3/30/2024 | Art-Noc*

Dal punto di vista della terminologia si è creata (volutamente) un po’ di confusione: la mia sensazione è che al cliente “medio” si sia rifilato solo un nome più blasonato.


Negli ultimi anni (10/15) si è assistito ad una netta ridefinizione della segmentazione dei clienti bancari. In genere la maggior parte degli istituti di credito ha creato almeno un segmento “private” e spesso anche un segmento più elevato, dedicato agli HNWI, ovvero le persone molto abbienti con grandi patrimoni.

Dal punto di vista della terminologia si è creata (volutamente) un po’ di confusione: quello che un tempo era il segmento “affluent” (clienti con discreta ma non elevata patrimonializzazione) nella maggior parte degli istituti viene ora chiamato “private banking”, con la chiara intenzione di dare lustro e attenzione ai clienti, ma se si guarda con attenzione ai servizi offerti in termini di qualità e quantità si capisce immediatamente che non si tratta assolutamente di un vero “private banking”. Intendo dire che le soglie di accesso sono molto basse, la quantità e la qualità dei servizi sembrano decisamente standard e non personalizzate. Ma i costi complessivi no, quelli sono più elevati in media, rispetto ad un normale rapporto bancario.

Ma come si chiama allora il vero Private Banking, quello dove il cliente è davvero al centro dell’attenzione, i servizi sono personalizzati, specifici e diversificati? Spesso nel nome del servizio compare la parola “Wealth”, anche se qualche istituto continua a chiamare (propriamente) il servizio “Private Banking”.

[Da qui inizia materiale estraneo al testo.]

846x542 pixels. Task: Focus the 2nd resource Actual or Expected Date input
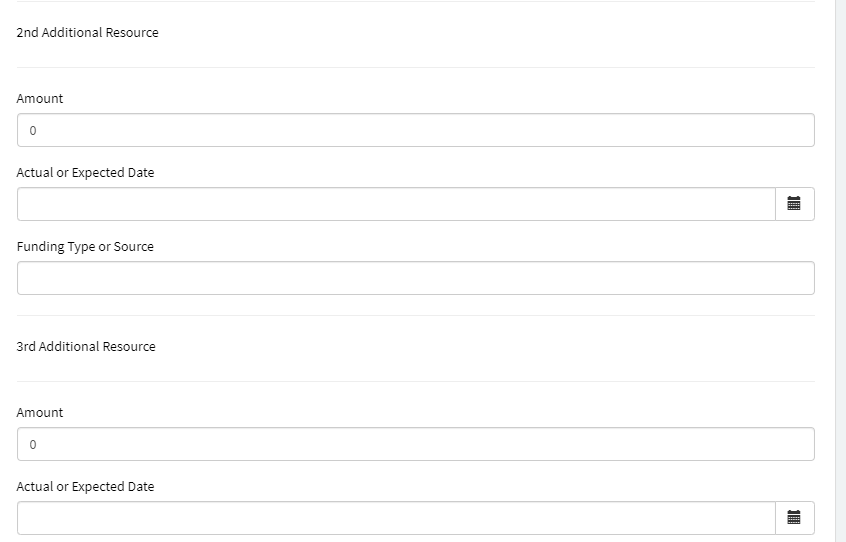coord(396,204)
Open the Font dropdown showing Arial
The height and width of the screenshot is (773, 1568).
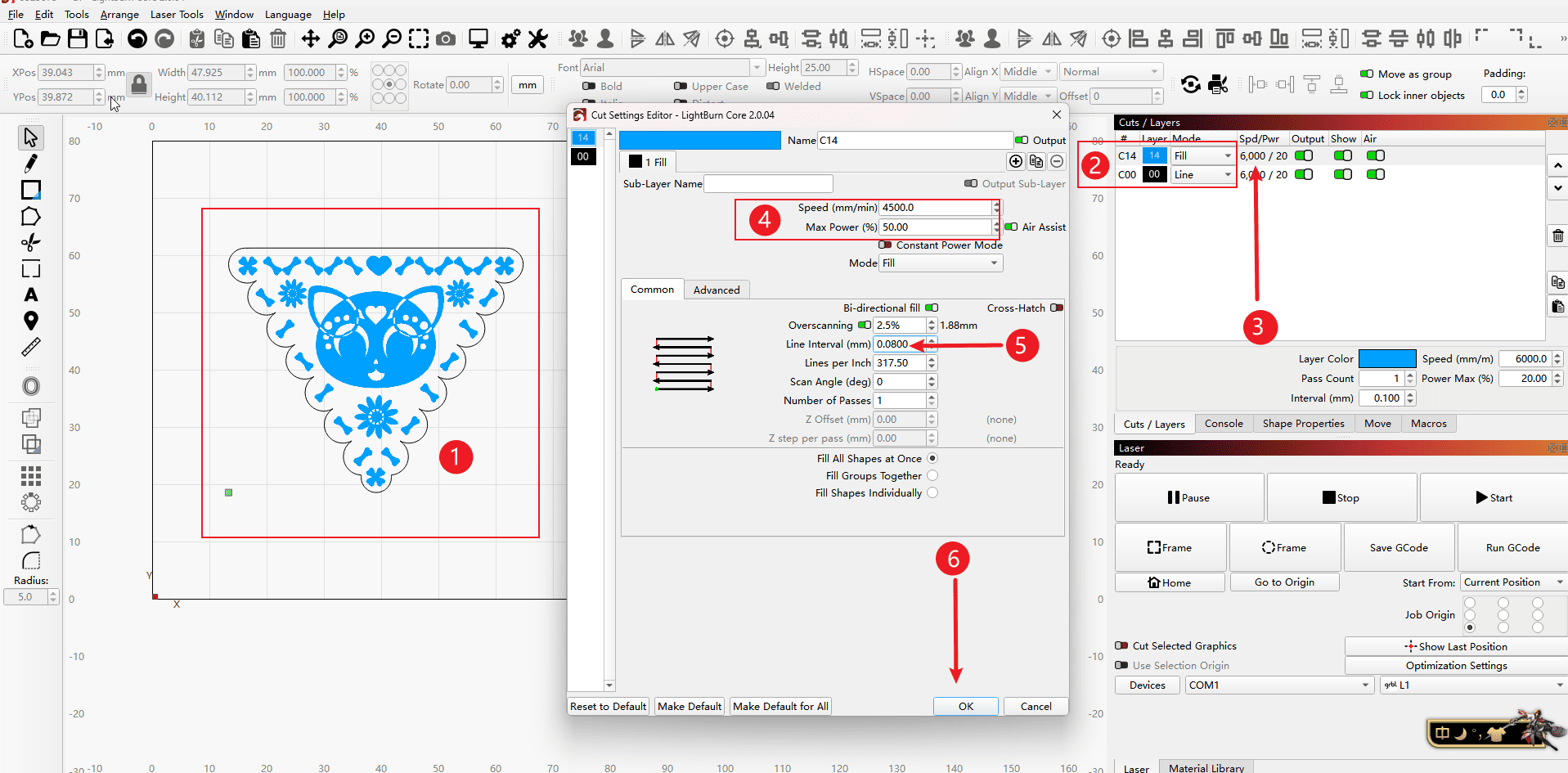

In questi contesti le soglie di accesso sono davvero elevate, di norma non basta un milione di Euro di disponibilità per accedere; si punta con decisione al cliente imprenditore e si cerca di offrire ad esso anche tutto lo spettro dei servizi alla sua impresa, oltrechè alla sua famiglia. Da questa prospettiva le banche grandi, internazionali e con ramificazioni nell’investment banking sono competitivamente meglio posizionate poiché sono già naturalmente preparate al cliente “corporate”. E talvolta non si nota differenza rispetto all’approccio dei family office (o i servizi si integrano).

E’ chiaro che tanti anni di tassi bassi hanno sviluppato un particolare appetito per il margine da servizi ed è questo il motivo per cui la diversificazione e la specializzazione dei servizi (ed il relativo pricing) sono le nuove arene per i competitor.

Ma tornando per un istante al segmento più basso cosa osserviamo? Descrivevo nel mio articolo “Filiali deserte” l’assoluto disinteresse delle banche in genere al piccolo cliente, poiché poco o per nulla remunerativo e conteso quasi solo da chi sa fare “banca virtuale” digitale a costi bassissimi. Per il resto la mia sensazione è che al cliente “medio” si sia rifilato solo un nome più blasonato per il servizio (Private Banking), servizi standard e costi più elevati. Insomma una mezza fregatura.

Da questo punto di vista rimango davvero stupito quando leggo le statistiche ufficiali relative al grado di soddisfazione dei clienti bancari, di norma molto elevata. E mi chiedo: avete mai visto un vero Private Banking?

 

* ART-NOC è lo pseudonimo di un esperto manager italiano che da oltre 25 anni lavora nell'industria finanziaria internazionale e non ha mai smesso di osservarla con curiosità e con un approccio costruttivamente critico. I pareri contenuti negli articoli a firma ART-NOC sono espressione dell’opinione personale e indipendente dell’autore.